We made it to N. KM! And tomorrow is my birthday! We couldn’t have made those last 12 miles any faster. The first 10 miles were very exposed and the first 3-4 were very windy and cold. But beautiful. Extinct volcanoes dominated the landscape and amazing glacial lakes shimmered a vivid blue. Awesome. We reached the trailhead just before noon, caught our slowest hitch yet (about 45 minutes) from a slightly anxious man who told us all about the Desert Survivors Group, and walked the last mile to the resort and pack station…food (the essential in-town burger)…shower…packages…laundry. We went to the saloon for a beer where we ran into Corky again! – great guy and storyteller, he told us about how he’d been hauling mules for 22 years in Yosemite before he retired and started working at N. KM. More food (lasagna dinner). We finished the day talking trail with a group of 5 other hikers, all southbound, and swapped helpful trail info.
And today I turn 30… I celebrated the right way with a big breakfast and a mid-day ice cream. We met the Buddy Backpacker crew (a 6-year old hiking the PCT with his parents) and we’re hitting the trail around noon today. More posts from South Lake Tahoe in a few days…
The trek from tuolomne to NKM was a very unique one on our journey. First of all, the scenery changed faster on this leg than any other – we went from huge exposed granite domes to waterfalls in canyons to high alpine lakes and out to totally exposed volcanic remnants, and all in the span of a mere 80 miles. One of the most remarkable things about Yosemite to me is how abrupt the landscape feels. The ruggedness of the area is so dramatic compared to its northern surroundings that even having seen a lot so far on this trip , it was downright surprising.
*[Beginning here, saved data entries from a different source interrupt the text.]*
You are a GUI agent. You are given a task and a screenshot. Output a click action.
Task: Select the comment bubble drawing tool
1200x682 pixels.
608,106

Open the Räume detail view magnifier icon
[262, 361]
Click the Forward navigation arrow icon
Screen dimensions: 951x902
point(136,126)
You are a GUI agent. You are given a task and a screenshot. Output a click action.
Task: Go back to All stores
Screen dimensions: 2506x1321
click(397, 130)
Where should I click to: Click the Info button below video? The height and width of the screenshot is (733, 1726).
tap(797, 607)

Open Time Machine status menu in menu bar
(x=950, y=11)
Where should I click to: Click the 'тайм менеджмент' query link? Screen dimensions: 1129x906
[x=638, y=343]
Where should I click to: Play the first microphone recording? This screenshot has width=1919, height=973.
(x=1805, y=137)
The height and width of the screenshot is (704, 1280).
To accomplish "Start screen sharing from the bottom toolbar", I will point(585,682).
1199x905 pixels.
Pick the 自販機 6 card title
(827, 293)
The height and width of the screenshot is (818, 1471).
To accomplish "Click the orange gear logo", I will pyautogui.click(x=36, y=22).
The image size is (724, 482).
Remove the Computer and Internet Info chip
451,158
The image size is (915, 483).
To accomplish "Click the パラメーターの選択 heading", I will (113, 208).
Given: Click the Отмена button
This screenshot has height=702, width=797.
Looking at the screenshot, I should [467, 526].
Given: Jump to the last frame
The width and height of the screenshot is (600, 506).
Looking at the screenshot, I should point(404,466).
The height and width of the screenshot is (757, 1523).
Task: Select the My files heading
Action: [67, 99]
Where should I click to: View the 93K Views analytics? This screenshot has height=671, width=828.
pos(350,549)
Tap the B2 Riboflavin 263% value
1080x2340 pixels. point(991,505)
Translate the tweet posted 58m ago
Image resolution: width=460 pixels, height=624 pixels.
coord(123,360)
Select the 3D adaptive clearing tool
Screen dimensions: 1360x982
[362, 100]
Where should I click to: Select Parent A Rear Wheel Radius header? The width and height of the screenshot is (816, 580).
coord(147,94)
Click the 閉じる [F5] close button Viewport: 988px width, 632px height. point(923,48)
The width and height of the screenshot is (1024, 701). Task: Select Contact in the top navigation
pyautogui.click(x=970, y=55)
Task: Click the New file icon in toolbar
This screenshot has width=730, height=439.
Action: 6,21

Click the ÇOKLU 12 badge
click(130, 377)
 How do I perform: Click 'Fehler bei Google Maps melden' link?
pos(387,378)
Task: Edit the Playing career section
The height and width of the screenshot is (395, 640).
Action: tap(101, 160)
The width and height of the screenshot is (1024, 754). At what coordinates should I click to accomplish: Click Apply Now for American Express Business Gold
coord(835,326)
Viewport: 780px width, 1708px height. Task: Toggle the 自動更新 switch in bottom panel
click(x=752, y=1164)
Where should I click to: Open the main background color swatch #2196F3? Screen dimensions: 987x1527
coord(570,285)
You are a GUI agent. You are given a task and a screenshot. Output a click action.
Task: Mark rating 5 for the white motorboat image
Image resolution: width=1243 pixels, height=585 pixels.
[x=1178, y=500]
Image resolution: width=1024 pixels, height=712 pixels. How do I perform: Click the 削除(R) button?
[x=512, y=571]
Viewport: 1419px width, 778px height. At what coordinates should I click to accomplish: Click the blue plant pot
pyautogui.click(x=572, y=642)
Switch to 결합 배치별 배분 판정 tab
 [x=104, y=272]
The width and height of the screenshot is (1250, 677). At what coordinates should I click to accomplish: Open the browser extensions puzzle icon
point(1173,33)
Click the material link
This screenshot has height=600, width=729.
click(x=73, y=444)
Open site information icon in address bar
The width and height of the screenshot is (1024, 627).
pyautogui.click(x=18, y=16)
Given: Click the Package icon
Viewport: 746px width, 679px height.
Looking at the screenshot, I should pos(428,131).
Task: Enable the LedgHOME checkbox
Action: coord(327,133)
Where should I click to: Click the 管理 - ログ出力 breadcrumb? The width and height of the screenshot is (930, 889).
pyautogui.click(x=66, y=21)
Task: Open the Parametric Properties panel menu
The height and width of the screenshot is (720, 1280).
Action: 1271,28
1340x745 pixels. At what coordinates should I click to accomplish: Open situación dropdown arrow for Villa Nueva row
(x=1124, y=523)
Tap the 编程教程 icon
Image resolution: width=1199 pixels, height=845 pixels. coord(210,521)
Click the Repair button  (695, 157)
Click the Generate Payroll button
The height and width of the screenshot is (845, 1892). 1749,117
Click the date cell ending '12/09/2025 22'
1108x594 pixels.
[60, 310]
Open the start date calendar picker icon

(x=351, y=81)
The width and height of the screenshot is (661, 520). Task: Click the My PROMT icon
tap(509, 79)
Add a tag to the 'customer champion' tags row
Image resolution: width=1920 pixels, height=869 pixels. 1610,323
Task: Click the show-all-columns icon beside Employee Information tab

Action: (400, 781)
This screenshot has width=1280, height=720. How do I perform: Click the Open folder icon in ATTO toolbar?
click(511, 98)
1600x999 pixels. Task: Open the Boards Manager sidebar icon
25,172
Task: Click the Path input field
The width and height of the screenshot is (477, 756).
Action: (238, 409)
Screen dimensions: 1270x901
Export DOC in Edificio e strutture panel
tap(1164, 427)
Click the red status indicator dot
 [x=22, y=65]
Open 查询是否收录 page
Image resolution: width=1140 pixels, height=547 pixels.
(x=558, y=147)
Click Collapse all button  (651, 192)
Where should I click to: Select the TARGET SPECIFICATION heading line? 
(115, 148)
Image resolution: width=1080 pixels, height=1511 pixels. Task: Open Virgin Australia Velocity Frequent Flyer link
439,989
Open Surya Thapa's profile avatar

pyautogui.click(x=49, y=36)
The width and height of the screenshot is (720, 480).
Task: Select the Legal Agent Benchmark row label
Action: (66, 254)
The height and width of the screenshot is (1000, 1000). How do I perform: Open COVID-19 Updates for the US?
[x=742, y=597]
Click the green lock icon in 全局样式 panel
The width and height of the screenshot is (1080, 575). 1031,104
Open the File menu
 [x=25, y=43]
The volcanic stuff (I am not the geologist in this couple, clearly) was amazing in it’s own right. The colors that were evidenced in the rock were beautiful, almost psychedelic pastel shades of greens, purples, and reds. The exposure was such that looking back south, you could just make out the high sierras from which we had come.
By the time we got near to Sonora pass, we were so sufficiently sick of trail food that we had a very simple mantra to get us up and over the final exposed ridge – a hikers Om, if you will: “sandwiches”. Chanting this simple but extremely powerful word has a deeply moving effect on the soul of a hiker. When the cold wind was threatening to knock us over on the ridge, sandwiches were our anchor. Against the blistering sun at exposed elevation, sandwiches formed a delicious umbrella. When our burned and chafed legs were scratched by the underbrush, sandwiches armored us. No force nature could marshal would keep us from our beloved, our most revered, our sandwiches.
We got over the ridge, and after a short hitch hiking session, scored a ride with a guy who was headed back towards the bay. He dropped us close to the resort, and we were eating before we knew it. The folks at NKM were awesome – really kind and accommodating – and the food was outstanding. It was a perfect place to celebrate jeans 30th. We ate lasagna, slept a lot, drank with cowboys, advised some section hikers, and generally had a great time.
Leaving was bittersweet – our last leg was laid out ahead of us!